Highlights & Insights

  • The "reading images as text" perspective is ingenious: Using logit lens to create token maps visualizes the black box and identifies the "consecutive repeated tokens" structure for compression, serving both interpretability and efficiency.
  • Theory-Engineering Closed Loop: The "where" pathway analysis doesn't stop at visualization; it traces coefficients down to the \(\sin(m\theta)\) term, diagnosing the "small magnitude + frequency decay" issue and providing a specific mathematical "prescription" through RoPE scaling.
  • Portable Tricks: RoPE scaling is training-free and plug-and-play. Any 2D RoPE-based VLM can utilize it to enhance spatial reasoning without sacrificing generality.

Limitations & Future Work

  • The authors admit RoPE scaling is a local patch for RoPE's inherent flaws; a more fundamental positional encoding to capture relative spatial relationships is needed.
  • The layer-wise logit lens relies on residual flow arguments for connector validity, which is a reasonable approximation rather than a strict proof.
  • Token compression lacks robustness for text-dense tasks (TextVQA); there is a clear trade-off between reduction rate and fine-grained performance.
  • Theoretical analysis simplifies objects to single patches and reduces dimensions to 4; quantitative validity in high-dimensional, multi-patch scenarios requires further verification.
  • vs. Neo et al. / Sonia Joseph (Logit Lens): While they map visual tokens to labels, Ours provides a dynamic, systematic layer-wise characterization of ViT processing, offering the two-stage Gestalt conclusion.
  • vs.
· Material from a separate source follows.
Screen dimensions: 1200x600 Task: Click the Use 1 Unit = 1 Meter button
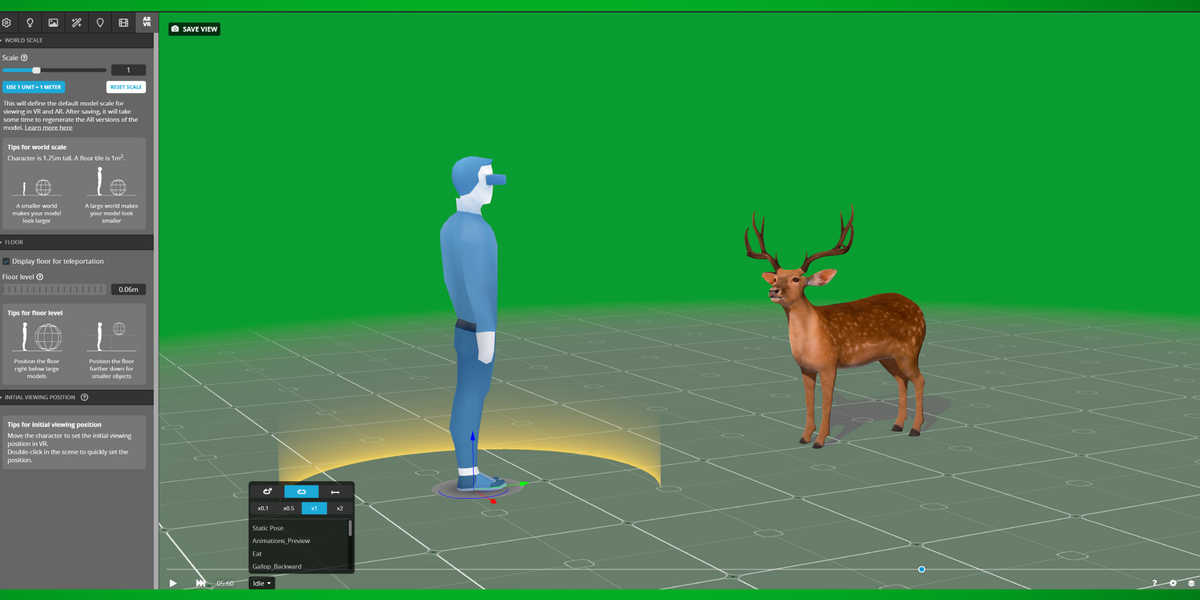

ToME (Similarity-based merging): ToME uses keys to measure token similarity for higher compression; Ours merges identical tokens translated to natural language, maintaining better downstream performance and instruction-agnosticism.
  • vs. Instruction-related compression: Methods using attention scores relative to prompts may yield better rates but require re-computation for every inference and are incompatible with FlashAttention; Ours focuses on the image itself, making it more practical for deployment.

Rating

  • Novelty: ⭐⭐⭐⭐⭐ Dual-stream perspective + logit lens token map + 2D RoPE geometric decomposition forms a unique and coherent analysis.
  • Experimental Thoroughness: ⭐⭐⭐⭐ Covers multiple models and benchmarks with detailed analysis, though high-dimensional theoretical validation is limited.
  • Writing Quality: ⭐⭐⭐⭐⭐ Clear structure ("Analysis → Algorithm → Verification") with well-integrated theory and visualization.
  • Value: ⭐⭐⭐⭐ Enhances internal understanding of VLMs while providing two practical, plug-and-play algorithms for the community.